**ABOUT THIS EXERCISE**
Write out, word for word, every line in the data below from the one containing "The image size is (1400, 800)." to the one containing "The width and height of the screenshot is (885, 410).", both of them included.

--------------------

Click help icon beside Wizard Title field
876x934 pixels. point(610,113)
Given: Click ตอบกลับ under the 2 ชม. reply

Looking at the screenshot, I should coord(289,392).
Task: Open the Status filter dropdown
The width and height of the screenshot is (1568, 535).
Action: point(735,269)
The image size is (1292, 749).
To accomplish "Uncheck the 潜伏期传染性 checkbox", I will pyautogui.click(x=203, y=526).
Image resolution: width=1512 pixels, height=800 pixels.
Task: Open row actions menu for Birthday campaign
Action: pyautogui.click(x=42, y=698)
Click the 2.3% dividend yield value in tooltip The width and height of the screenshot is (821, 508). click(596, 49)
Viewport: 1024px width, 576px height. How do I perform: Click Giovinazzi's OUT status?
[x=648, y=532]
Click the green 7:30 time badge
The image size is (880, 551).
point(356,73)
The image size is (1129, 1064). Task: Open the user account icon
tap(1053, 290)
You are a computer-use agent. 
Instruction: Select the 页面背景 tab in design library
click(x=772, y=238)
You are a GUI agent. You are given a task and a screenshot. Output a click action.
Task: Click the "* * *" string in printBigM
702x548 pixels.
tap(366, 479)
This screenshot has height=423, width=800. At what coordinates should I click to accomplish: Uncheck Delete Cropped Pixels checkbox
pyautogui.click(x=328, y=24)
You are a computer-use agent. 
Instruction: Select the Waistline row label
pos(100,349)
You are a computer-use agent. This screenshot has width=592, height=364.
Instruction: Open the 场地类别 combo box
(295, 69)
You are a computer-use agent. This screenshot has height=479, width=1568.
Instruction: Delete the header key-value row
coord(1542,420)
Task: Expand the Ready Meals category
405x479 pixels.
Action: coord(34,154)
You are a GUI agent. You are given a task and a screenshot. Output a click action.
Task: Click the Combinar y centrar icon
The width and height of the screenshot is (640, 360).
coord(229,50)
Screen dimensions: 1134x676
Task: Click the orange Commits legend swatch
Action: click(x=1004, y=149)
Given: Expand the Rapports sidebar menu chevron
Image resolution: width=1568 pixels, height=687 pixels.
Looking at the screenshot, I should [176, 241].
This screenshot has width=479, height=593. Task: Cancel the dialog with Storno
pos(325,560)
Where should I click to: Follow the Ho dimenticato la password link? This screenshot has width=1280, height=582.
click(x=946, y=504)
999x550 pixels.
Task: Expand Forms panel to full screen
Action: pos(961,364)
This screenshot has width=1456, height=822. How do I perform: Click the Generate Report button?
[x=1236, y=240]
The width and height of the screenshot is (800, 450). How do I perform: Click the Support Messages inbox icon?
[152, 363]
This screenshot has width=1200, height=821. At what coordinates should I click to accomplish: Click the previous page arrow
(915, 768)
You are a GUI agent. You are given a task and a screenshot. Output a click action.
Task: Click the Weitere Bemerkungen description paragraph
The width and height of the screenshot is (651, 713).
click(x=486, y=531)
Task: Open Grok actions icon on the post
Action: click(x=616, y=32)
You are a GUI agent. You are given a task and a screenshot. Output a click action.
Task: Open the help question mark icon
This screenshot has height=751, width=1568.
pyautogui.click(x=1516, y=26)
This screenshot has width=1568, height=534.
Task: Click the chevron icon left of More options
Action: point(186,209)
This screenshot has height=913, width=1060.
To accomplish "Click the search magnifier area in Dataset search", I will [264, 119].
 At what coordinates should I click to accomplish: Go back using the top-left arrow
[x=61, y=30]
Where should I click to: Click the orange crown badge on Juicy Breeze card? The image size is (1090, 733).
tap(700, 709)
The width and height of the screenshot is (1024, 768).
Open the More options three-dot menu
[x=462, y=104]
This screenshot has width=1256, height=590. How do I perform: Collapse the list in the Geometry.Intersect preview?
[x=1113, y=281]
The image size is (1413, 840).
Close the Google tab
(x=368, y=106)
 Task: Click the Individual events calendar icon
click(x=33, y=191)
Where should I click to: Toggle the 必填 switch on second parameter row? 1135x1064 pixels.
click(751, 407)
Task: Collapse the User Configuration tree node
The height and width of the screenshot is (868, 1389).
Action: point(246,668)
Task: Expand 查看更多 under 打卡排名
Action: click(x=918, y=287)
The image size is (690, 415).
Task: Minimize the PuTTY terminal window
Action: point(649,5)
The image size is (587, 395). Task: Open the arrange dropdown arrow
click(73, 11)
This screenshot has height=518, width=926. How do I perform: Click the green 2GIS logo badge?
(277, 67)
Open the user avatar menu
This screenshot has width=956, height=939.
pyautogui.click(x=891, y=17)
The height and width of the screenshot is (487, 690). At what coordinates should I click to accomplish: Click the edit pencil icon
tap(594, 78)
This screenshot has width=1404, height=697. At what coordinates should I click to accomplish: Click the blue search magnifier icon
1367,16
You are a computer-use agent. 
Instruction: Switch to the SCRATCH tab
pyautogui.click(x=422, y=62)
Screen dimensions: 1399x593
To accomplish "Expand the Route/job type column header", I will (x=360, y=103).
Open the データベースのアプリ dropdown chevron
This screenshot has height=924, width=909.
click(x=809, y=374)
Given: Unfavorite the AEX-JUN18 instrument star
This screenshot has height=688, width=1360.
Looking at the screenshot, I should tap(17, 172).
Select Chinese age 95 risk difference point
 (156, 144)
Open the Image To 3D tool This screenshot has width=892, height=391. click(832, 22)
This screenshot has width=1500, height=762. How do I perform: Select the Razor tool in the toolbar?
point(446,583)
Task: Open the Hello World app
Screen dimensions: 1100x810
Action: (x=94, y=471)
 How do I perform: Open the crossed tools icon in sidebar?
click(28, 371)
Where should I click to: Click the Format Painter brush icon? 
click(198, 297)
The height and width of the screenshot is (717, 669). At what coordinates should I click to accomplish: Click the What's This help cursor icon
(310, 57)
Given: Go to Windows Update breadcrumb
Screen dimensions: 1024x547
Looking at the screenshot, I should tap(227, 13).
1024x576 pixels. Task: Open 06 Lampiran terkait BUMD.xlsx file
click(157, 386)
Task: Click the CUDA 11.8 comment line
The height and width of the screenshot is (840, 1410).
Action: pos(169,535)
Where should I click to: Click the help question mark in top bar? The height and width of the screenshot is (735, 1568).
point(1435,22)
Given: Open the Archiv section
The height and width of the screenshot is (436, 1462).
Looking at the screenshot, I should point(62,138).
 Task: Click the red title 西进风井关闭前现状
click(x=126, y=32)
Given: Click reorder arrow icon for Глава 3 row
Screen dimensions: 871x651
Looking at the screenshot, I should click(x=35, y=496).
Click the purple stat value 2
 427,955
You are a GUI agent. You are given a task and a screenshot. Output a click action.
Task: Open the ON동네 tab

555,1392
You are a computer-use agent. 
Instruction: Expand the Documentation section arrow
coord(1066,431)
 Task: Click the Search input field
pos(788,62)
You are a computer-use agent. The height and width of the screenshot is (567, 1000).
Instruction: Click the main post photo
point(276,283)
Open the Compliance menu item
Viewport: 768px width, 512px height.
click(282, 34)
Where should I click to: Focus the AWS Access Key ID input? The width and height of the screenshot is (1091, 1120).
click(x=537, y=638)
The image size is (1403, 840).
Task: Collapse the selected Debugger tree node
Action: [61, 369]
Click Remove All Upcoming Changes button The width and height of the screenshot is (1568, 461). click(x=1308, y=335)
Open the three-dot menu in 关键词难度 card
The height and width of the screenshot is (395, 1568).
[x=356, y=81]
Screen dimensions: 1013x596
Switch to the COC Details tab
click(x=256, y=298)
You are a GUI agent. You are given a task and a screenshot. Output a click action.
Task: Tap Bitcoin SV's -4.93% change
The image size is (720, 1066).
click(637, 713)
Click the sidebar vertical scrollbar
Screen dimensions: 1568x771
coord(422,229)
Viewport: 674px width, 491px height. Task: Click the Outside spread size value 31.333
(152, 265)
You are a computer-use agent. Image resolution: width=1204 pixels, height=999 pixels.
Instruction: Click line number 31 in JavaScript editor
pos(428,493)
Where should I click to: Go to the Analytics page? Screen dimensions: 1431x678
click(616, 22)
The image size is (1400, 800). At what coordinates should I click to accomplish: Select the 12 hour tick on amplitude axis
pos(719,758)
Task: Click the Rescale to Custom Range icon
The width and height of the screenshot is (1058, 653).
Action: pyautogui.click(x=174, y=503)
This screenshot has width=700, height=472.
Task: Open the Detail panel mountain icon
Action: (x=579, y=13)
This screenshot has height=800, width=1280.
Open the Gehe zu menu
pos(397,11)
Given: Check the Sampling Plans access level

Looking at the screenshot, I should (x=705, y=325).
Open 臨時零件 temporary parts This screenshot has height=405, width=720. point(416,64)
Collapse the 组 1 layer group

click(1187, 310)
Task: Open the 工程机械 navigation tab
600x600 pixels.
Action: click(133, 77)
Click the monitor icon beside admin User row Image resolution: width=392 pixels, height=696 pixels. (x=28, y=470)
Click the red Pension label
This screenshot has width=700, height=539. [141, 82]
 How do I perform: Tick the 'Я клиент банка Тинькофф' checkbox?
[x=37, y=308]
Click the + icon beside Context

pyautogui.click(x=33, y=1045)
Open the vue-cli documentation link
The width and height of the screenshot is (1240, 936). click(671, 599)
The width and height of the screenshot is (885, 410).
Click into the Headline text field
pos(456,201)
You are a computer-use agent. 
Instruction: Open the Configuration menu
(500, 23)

--------------------

**TASK RESPONSE**
The image size is (1400, 800). At what coordinates should I click to accomplish: Select the 12 hour tick on amplitude axis
pos(719,758)
Task: Click the Rescale to Custom Range icon
The width and height of the screenshot is (1058, 653).
Action: pyautogui.click(x=174, y=503)
This screenshot has width=700, height=472.
Task: Open the Detail panel mountain icon
Action: (x=579, y=13)
This screenshot has height=800, width=1280.
Open the Gehe zu menu
pos(397,11)
Given: Check the Sampling Plans access level

Looking at the screenshot, I should (x=705, y=325).
Open 臨時零件 temporary parts This screenshot has height=405, width=720. point(416,64)
Collapse the 组 1 layer group

click(1187, 310)
Task: Open the 工程机械 navigation tab
600x600 pixels.
Action: click(133, 77)
Click the monitor icon beside admin User row Image resolution: width=392 pixels, height=696 pixels. (x=28, y=470)
Click the red Pension label
This screenshot has width=700, height=539. [141, 82]
 How do I perform: Tick the 'Я клиент банка Тинькофф' checkbox?
[x=37, y=308]
Click the + icon beside Context

pyautogui.click(x=33, y=1045)
Open the vue-cli documentation link
The width and height of the screenshot is (1240, 936). click(671, 599)
The width and height of the screenshot is (885, 410).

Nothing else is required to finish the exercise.